Opinion
June, 1924.
Judgment and order reversed on the law, and a new trial granted, with costs to abide the event. It was an erroneous exercise of discretion to deny the motion to amend the answers. Since plaintiff did not claim surprise or prejudice, such amendment should be granted "almost as a matter of course, to the end that the parties to the litigation may have an opportunity to raise and have determined such questions as they may think affect their respective interests." ( Milliken v. McGarrah, 164 App. Div. 110. ) (See also, Markowitz v. Markowitz, 119 Misc. Rep. 609; Gedney v. Diorio, 190 App. Div. 85.) Under rule 166 of the Rules of Civil Practice, any amendment that may be granted by a justice at Special Term may be allowed by the justice presiding at the trial. ( Feizi v.

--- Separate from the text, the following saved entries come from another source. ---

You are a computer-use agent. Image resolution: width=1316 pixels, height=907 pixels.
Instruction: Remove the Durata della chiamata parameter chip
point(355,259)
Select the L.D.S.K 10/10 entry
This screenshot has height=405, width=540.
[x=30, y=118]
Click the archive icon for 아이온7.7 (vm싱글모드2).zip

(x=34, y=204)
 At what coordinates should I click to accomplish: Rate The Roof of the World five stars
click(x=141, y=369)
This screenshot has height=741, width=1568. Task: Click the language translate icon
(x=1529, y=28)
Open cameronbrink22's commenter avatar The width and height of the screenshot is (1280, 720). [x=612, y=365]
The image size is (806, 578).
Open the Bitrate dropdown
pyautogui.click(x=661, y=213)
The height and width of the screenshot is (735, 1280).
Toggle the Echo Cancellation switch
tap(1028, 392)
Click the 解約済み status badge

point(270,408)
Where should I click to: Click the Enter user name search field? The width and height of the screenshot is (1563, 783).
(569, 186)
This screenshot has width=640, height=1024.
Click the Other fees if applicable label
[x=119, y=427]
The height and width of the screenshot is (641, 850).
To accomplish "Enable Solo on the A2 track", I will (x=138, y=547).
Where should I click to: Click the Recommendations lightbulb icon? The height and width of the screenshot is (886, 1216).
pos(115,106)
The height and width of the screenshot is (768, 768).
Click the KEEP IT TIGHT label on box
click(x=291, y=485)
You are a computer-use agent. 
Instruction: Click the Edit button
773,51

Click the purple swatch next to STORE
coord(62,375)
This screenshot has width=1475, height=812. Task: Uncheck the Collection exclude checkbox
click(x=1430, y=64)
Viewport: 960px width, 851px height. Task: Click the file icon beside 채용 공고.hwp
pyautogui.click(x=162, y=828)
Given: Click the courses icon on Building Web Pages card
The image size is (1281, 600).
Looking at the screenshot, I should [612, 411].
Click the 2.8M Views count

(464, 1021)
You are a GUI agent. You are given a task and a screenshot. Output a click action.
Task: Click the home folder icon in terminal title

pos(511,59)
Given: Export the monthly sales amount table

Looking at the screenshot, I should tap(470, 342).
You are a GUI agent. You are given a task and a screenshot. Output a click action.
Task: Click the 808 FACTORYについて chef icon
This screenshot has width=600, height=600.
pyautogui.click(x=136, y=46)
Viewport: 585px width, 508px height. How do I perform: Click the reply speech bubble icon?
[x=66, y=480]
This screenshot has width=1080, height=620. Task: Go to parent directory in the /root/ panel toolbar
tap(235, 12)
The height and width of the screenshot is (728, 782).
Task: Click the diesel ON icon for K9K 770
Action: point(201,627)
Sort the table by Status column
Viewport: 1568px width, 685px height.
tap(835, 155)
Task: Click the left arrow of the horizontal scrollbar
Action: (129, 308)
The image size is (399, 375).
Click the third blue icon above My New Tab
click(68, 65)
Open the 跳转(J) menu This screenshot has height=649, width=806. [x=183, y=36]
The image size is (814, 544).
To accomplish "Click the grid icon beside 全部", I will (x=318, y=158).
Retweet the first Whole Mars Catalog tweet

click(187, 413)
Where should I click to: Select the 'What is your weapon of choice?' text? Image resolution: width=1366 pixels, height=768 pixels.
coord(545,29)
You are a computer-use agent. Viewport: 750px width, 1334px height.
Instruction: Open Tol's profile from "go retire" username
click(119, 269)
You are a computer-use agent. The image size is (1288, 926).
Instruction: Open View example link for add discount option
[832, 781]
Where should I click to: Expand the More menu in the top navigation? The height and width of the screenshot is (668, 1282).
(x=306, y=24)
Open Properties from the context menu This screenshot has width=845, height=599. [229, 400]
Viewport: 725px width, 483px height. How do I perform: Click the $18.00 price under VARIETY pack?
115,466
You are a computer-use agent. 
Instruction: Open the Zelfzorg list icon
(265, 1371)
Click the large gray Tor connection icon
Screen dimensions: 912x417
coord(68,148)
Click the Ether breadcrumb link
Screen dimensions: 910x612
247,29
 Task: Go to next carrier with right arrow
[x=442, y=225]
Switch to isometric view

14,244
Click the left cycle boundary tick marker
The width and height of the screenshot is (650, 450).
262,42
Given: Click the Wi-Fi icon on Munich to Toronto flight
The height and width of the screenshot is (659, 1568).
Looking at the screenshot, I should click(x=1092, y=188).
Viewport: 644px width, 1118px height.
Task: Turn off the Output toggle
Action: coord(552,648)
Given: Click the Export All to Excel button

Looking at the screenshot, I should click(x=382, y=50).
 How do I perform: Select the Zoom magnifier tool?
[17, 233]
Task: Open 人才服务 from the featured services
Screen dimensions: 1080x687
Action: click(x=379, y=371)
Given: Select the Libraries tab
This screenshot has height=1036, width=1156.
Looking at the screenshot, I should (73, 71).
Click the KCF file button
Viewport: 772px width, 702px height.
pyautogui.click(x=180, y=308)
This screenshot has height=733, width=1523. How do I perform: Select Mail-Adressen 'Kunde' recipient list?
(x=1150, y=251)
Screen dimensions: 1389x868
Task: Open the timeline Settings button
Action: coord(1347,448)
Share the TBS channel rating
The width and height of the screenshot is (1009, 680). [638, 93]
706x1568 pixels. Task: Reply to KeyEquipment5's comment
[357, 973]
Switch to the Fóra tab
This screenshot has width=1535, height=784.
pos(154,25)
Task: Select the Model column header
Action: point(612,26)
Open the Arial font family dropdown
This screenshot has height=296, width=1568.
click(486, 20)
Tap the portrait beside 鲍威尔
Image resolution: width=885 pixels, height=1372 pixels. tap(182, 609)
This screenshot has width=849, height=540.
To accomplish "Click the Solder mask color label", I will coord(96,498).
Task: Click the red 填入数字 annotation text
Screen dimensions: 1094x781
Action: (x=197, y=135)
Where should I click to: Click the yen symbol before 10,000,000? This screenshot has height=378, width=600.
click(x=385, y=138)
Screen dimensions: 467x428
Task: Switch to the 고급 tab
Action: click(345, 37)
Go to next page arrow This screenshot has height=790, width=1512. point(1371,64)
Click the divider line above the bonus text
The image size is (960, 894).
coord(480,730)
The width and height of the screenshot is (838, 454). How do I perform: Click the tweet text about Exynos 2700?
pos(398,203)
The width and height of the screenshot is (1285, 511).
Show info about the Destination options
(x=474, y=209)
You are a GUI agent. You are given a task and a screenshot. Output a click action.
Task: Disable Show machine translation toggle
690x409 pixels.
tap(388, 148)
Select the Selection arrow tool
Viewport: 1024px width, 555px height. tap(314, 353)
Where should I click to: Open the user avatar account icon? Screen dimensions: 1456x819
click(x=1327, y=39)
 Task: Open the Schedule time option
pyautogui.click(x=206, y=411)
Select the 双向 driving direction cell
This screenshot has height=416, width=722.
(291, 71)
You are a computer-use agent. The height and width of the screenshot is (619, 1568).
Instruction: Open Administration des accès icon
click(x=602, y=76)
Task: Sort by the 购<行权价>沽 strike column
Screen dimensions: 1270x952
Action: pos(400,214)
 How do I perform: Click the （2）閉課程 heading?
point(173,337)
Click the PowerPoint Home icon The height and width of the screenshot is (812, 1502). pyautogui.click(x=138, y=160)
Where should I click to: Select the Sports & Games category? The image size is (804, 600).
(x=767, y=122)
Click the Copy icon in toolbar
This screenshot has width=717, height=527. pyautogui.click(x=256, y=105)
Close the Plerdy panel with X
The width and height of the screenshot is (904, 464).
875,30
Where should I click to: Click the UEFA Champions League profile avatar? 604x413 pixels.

Second Russian Ins. Co., 199 App. Div. 775. ) The defendants were foreclosed of a defense to the actions in the nature of an arbitration and award, which, if proved to be valid, would have been a complete defense to the actions. (Civ. Prac. Act, § 1448; McNulty v. Solley, 95 N.Y. 242; New York Lumber W.W. Co. v. Schnieder, 119 id. 475; Sweet v. Morrison, 116 id. 19; Krauter v. Pacific Trading Corp. of America, Inc., 194 App. Div. 672; Buel v. Dewey, 22 How. Pr. 342; Grosvenor v. Hunt, 11 id. 355, 356; Ressequie v. Brownson, 4 Barb. 541, 545. See, also, 3 Cyc. 589; Wood v. Tunnicliff, 74 N.Y. 44; 2 R.C.L. 359.) Kelly, P.J., Rich, Jaycox, Manning and Kapper, JJ., concur.